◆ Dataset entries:
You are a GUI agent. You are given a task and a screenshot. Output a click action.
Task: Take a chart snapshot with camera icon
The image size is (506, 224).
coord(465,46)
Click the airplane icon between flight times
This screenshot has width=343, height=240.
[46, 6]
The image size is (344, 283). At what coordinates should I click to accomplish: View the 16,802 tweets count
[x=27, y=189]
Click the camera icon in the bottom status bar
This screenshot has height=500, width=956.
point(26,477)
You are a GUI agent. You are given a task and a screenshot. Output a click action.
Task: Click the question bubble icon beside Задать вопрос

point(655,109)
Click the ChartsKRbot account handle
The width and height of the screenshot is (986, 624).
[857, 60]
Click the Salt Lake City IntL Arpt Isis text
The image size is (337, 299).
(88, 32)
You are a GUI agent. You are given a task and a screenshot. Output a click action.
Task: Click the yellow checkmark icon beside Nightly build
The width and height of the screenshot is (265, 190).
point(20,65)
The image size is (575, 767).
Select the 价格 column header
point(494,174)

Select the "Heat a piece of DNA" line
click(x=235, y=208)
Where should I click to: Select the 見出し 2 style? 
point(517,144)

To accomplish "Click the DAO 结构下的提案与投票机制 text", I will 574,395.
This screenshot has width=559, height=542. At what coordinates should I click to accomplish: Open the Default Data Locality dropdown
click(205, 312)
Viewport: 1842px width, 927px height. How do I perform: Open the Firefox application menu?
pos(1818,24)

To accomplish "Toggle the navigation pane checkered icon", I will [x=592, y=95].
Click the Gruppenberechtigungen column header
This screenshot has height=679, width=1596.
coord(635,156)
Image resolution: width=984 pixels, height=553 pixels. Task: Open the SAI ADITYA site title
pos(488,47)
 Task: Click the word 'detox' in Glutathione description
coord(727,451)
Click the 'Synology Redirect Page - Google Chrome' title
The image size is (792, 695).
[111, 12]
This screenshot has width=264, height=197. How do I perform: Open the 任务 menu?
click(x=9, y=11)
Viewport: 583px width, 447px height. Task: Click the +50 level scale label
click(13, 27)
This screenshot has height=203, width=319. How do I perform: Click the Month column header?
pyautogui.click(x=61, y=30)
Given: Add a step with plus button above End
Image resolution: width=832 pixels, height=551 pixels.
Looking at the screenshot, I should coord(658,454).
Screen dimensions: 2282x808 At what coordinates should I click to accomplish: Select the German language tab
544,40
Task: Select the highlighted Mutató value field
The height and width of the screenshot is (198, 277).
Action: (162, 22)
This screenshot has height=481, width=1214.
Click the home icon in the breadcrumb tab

◆ Task to carry out:
All of the data shown above should be printed exactly as given.

◆ Output for this exercise:
You are a GUI agent. You are given a task and a screenshot. Output a click action.
Task: Take a chart snapshot with camera icon
The image size is (506, 224).
coord(465,46)
Click the airplane icon between flight times
This screenshot has width=343, height=240.
[46, 6]
The image size is (344, 283). At what coordinates should I click to accomplish: View the 16,802 tweets count
[x=27, y=189]
Click the camera icon in the bottom status bar
This screenshot has height=500, width=956.
point(26,477)
You are a GUI agent. You are given a task and a screenshot. Output a click action.
Task: Click the question bubble icon beside Задать вопрос

point(655,109)
Click the ChartsKRbot account handle
The width and height of the screenshot is (986, 624).
[857, 60]
Click the Salt Lake City IntL Arpt Isis text
The image size is (337, 299).
(88, 32)
You are a GUI agent. You are given a task and a screenshot. Output a click action.
Task: Click the yellow checkmark icon beside Nightly build
The width and height of the screenshot is (265, 190).
point(20,65)
The image size is (575, 767).
Select the 价格 column header
point(494,174)

Select the "Heat a piece of DNA" line
click(x=235, y=208)
Where should I click to: Select the 見出し 2 style? 
point(517,144)

To accomplish "Click the DAO 结构下的提案与投票机制 text", I will 574,395.
This screenshot has width=559, height=542. At what coordinates should I click to accomplish: Open the Default Data Locality dropdown
click(205, 312)
Viewport: 1842px width, 927px height. How do I perform: Open the Firefox application menu?
pos(1818,24)

To accomplish "Toggle the navigation pane checkered icon", I will [x=592, y=95].
Click the Gruppenberechtigungen column header
This screenshot has height=679, width=1596.
coord(635,156)
Image resolution: width=984 pixels, height=553 pixels. Task: Open the SAI ADITYA site title
pos(488,47)
 Task: Click the word 'detox' in Glutathione description
coord(727,451)
Click the 'Synology Redirect Page - Google Chrome' title
The image size is (792, 695).
[111, 12]
This screenshot has width=264, height=197. How do I perform: Open the 任务 menu?
click(x=9, y=11)
Viewport: 583px width, 447px height. Task: Click the +50 level scale label
click(13, 27)
This screenshot has height=203, width=319. How do I perform: Click the Month column header?
pyautogui.click(x=61, y=30)
Given: Add a step with plus button above End
Image resolution: width=832 pixels, height=551 pixels.
Looking at the screenshot, I should coord(658,454).
Screen dimensions: 2282x808 At what coordinates should I click to accomplish: Select the German language tab
544,40
Task: Select the highlighted Mutató value field
The height and width of the screenshot is (198, 277).
Action: (162, 22)
This screenshot has height=481, width=1214.
Click the home icon in the breadcrumb tab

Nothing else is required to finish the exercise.